Corpora amylacea are structures of unknown origin and function that appear with age in human brains and are profuse in selected brain areas in several neurodegenerative conditions. They are constituted of glucose polymers and may contain waste elements derived from different cell types. As we previously found on particular polyglucosan bodies in mouse brain, we report here that corpora amylacea present some neo-epitopes that can be recognized by natural antibodies, a certain kind of antibodies that are involved in tissue homeostasis. We hypothesize that corpora amylacea, and probably some other polyglucosan bodies, are waste containers in which deleterious or residual products are isolated to be later eliminated through the action of the innate immune system. In any case, the presence of neo-epitopes on these structures and the existence of natural antibodies directed against them could become a new focal point for the study of both age-related and degenerative brain processes.

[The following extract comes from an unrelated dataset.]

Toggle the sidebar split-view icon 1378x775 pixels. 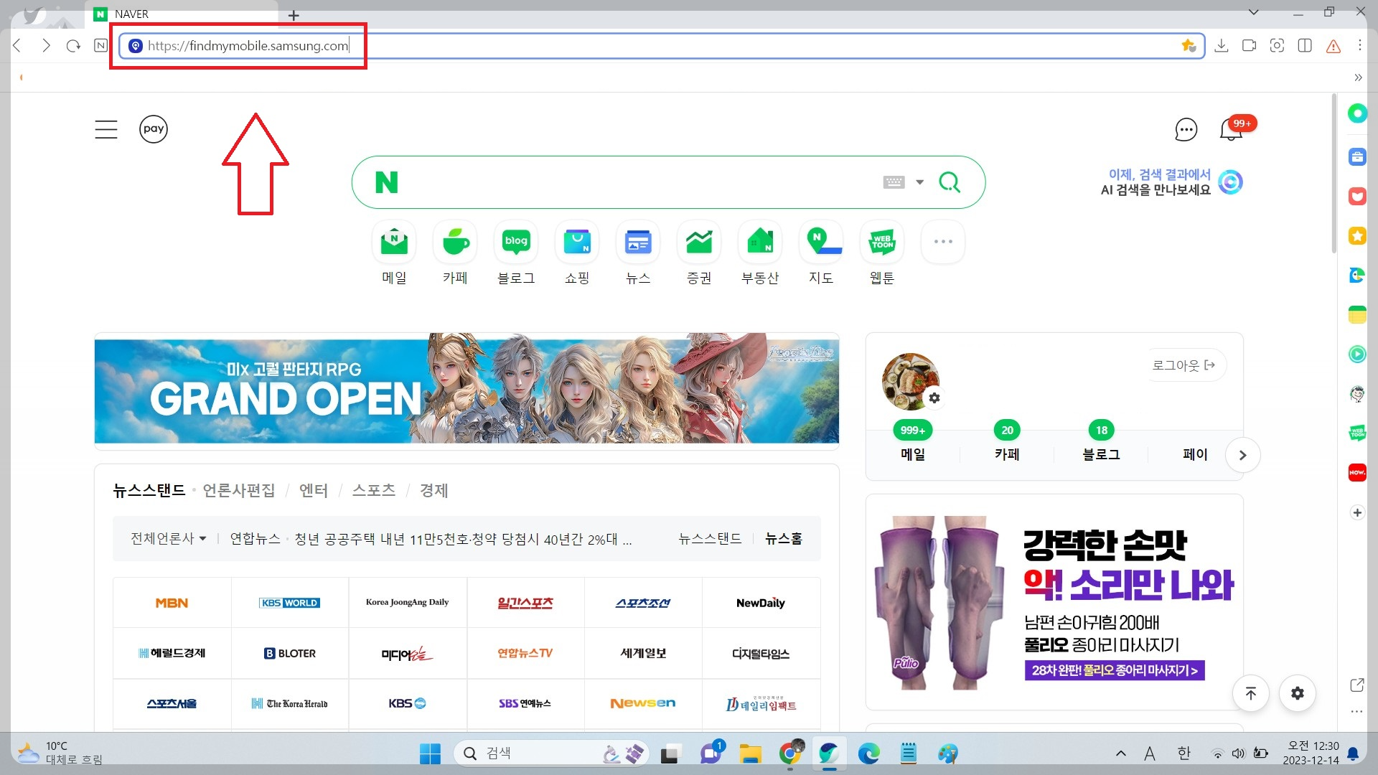1304,45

Periodic acid-Schiff granules in the brain of aged mice: From amyloid aggregates to degenerative structures containing neo-epitopes.

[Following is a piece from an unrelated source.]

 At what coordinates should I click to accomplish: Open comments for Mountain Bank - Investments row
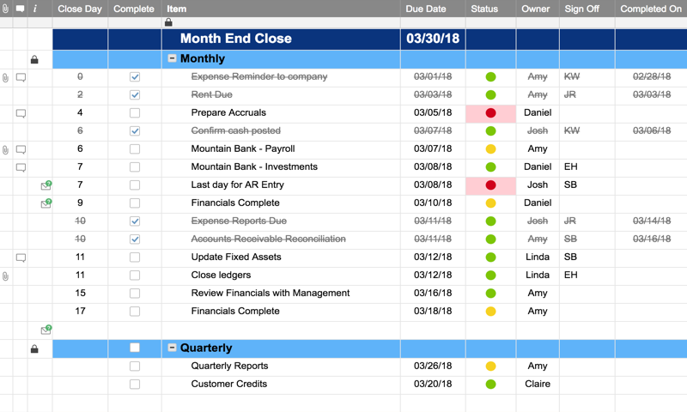pyautogui.click(x=21, y=167)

Brain ageing in mice leads to the progressive appearance and expansion of degenerative granular structures frequently referred as "PAS granules" because of their positive staining with periodic acid-Schiff (PAS). PAS granules are present mainly in the hippocampus, although they have also been described in other brain areas such as piriform and entorhinal cortices, and have been observed in other mammals than mice, like rats and monkeys. PAS granules have been identified as a wide range of brain deposits related to numerous neurodegenerative diseases, such as amyloid deposits, neurofibrillary tangles, Lafora bodies, corpora amylacea and polyglucosan bodies, and these identifications have generated controversy and particular theories about them. We have recently reported the presence of a neo-epitope in mice hippocampal PAS granules and the existence of natural IgM auto-antibodies directed against the neo-epitope in the plasma of the animals. The significance of the neo-epitope and the autoantibodies is discussed in this review. Moreover, we observed that the IgM anti-neo-epitope is frequently present as a contaminant in numerous commercial antibodies and is responsible of a considerable amount of false positive immunostainings, which may produce misinterpretations in the identification of the granules. Now that this point has been clarified, this article reviews and reconsiders the nature and physiopathological significance of these degenerative granules. Moreover, we suggest that neo-epitopes may turn into a useful brain-ageing biomarker and that autoimmunity could become a new focus in the study of age-related degenerative processes.